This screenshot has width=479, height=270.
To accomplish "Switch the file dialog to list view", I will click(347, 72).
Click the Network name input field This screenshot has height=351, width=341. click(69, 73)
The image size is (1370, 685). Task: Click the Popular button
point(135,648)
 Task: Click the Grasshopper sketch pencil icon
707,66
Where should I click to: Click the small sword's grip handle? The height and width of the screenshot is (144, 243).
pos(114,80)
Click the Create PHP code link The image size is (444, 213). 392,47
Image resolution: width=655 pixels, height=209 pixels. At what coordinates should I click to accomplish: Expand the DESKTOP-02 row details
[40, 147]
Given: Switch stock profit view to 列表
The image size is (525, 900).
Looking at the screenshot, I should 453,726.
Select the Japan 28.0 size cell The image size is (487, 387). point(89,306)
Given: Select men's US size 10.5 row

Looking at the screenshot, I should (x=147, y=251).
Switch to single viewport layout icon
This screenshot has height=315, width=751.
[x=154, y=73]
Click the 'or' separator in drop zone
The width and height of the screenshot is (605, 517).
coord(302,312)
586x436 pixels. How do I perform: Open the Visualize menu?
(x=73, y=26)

####################

■ Aim of the exercise
Starting with the line that has "Task: Click the Grasshopper", print each remaining line of the listing exactly.

■ Answer to the exercise
 Task: Click the Grasshopper sketch pencil icon
707,66
Where should I click to: Click the small sword's grip handle? The height and width of the screenshot is (144, 243).
pos(114,80)
Click the Create PHP code link The image size is (444, 213). 392,47
Image resolution: width=655 pixels, height=209 pixels. At what coordinates should I click to accomplish: Expand the DESKTOP-02 row details
[40, 147]
Given: Switch stock profit view to 列表
The image size is (525, 900).
Looking at the screenshot, I should 453,726.
Select the Japan 28.0 size cell The image size is (487, 387). point(89,306)
Given: Select men's US size 10.5 row

Looking at the screenshot, I should (x=147, y=251).
Switch to single viewport layout icon
This screenshot has height=315, width=751.
[x=154, y=73]
Click the 'or' separator in drop zone
The width and height of the screenshot is (605, 517).
coord(302,312)
586x436 pixels. How do I perform: Open the Visualize menu?
(x=73, y=26)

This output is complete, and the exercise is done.